The intent requirement in CACI No. 530B is correct. It requires “inten[t] to perform the procedure with knowledge that the condition has not occurred.” (CACI No. 530B.) Inclusion of intent and knowledge as elements of medical battery is consistent with well-established principles of civil battery. (See, e.g. Piedra v. Dugan (2004) 123 Cal.App.4th 1483, 1496 [nonsuit for medical battery cause of action proper where the defendant ‘could not have intentionally deviated form the scope of the consent because he was unaware of any condition on the consent.”].) Thus, while Dennis is correct that the intent does not need to be malicious, or need to be an intent to inflict actual damage, she is wrong in arguing that the only intent required is intent to perform the procedure.

Moreover, the reason why CACI No. 530B has an explicit intent and knowledge requirement and CACI No. 530A does not is clear. The law presumes that “[w]hen the patient gives permission to perform one type of treatment and the doctor performs another, the requisite element of deliberate intent to deviate from the consent given is present.” (Piedra v.

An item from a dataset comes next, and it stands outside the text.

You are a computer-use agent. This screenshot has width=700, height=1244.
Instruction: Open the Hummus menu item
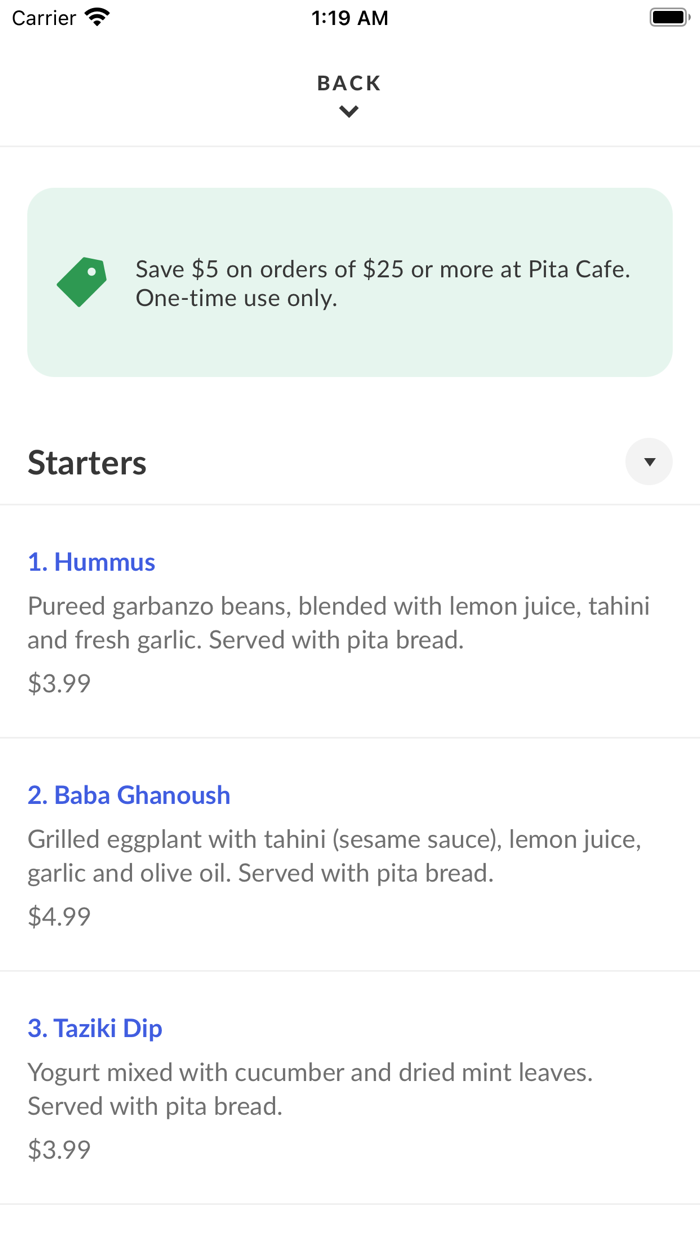click(x=91, y=562)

Dugan, supra, 123 Cal.App.4th at p. 1496.) That situation is covered by CACI No. 530A. On the other hand, in a case involving conditional consent, the requisite element of deliberate intent to deviate from the consent given cannot be presumed simply from the act itself. This is because if the intent element is not explicitly stated in the instruction, it would be possible for a jury (incorrectly) to find a doctor liable for medical battery even if it believed the doctor negligently forgot about the condition precedent.

This is a favorable case for medical negligence defendants in situations where the consent to treatment was conditional and it is contended the defendant went forward with the treatment without satisfying the condition.

However, the court’s observations about CACI No. 530A, and that intent is “presumed” when a patient gives permission for the doctor to perform one type of treatment but another is actually performed, is still problematic in those cases where a physician negligently performs a procedure different from the one to which the patient consented. For example, in Kaplan v. Mamelak (2008) 162 Cal.App.4th 637 (which I summarized on June 11, 2008) the surgeon twice performed surgery on the wrong thoracic disk. The appellate court held that the question of whether the wrong surgery was negligent or was a substantially different procedure that could constitute battery is a question of fact for the trier of fact and “not capable of being decided on demurrer.”